Let's stay in Python land for the moment because it's easier. We can create a small benchmark to see how long it takes to generate both the 2D & 3D points. The full source code of the program can be found here. The critical section is this:

# Returns how many seconds it took
def measure(rng_seed, num_points, method):
   bucket = [None] * num_points  # preallocate space

   random.seed(rng_seed)

   start_time = time.time()
   for i in range(0, num_points):
       bucket[i] = method()
   end_time = time.time()

   return (end_time - start_time)


def main():
   rng_seed = 1337
   num_runs = 500
   num_points = 1000000

   # ...

   for i in range(0, num_runs):
       seed = rng_seed + i

       r2d = measure(seed, num_points, rejection_in_unit_disk)
       a2d = measure(seed, num_points, analytical_in_unit_disk)
       r3d = measure(seed, num_points, rejection_in_unit_sphere)
       a3d = measure(seed, num_points, analytical_in_unit_sphere)

       # ...

From there we can take measurements of how long each method took and compare them. Running on a 10th Gen i7 (under Linux), this is the final runtime of the benchmark:

Rejection 2D:
  Mean: 0.893 s
  Median: 0.893 s
Analytical 2D:
  Mean: 0.785 s
  Median: 0.786 s
Rejection 3D:
  Mean: 1.559 s
  Median: 1.560 s
Analytical 3D:
  Mean: 1.151 s
  Median: 1.150 s

Looking at the median rejection sampling is 13% slower in the 2D case and 35% in the 3D case!! Surely, we must now use the analytical method. All of this work we've done was definitely worth it!

Taking It Into The Ray Tracer

Placing the analytical methods into the ray tracer was very trivial. All of the math functions exist in the standard library therefore the port from Python is nearly 1-1 one to one. Here's how long it takes to the render the default scene with the sad-poor rejection sampling:

me@machine:$ ./PSRayTracing -j 4 -n 500 -o with_rejection.png
...
Render took 105.956 seconds

And now, recompiled with our Supreme analytical method:

me@machine:$ ./PSRayTracing -j 4 -n 500 -o with_analytical.png
...
Render took 118.408 seconds

^{(These measurements were taken with the same 10th Gen i7 on Linux compiled with GCC 14 using CMake's Release mode.)}

Wait, it took longer to use the analytical method? Inspecting both renders they are perceptually the same. Pixel for pixel there are differences, but this is expected because the random number generator is being used differently now.

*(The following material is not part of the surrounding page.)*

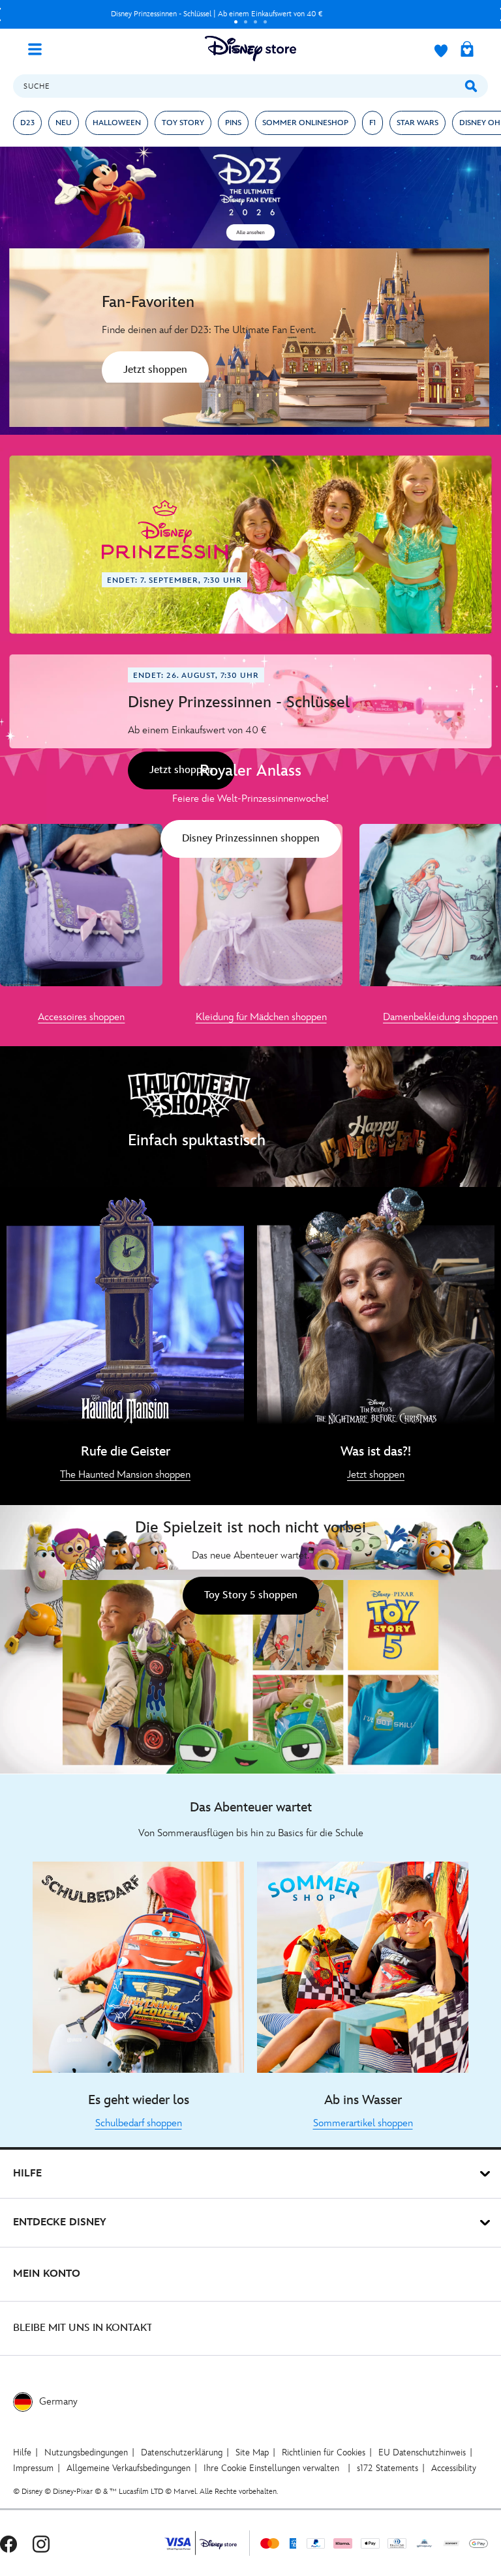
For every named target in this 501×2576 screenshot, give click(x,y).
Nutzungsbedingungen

Just like my note from 4 years ago said... It's... Slower... Something Ain't Right.

Benchmarking (Part 2)

We need to dig in a little more here. Let's benchmark the four methods separate from the ray tracer again, but this time in C++. If you want to read the source, I'll leave the link right here: comparing_greedy_vs_analytical.cpp . It's structured a tiny bit different from the Python code, but we have as little overhead as possible. We'll also be using the same RNG engine, the Mersenne Twister (MT).

I want to take an aside here to mention that PSRT actually uses PCG by default for random number generation. It's much more performant than the built in MT engine and doesn't get exhausted as quickly. I wrote about it briefly before. The MT engine can be swapped back in if so desired. While any random number generation method can greatly impact performance, in this case it is not the cause of the slowdown seen above.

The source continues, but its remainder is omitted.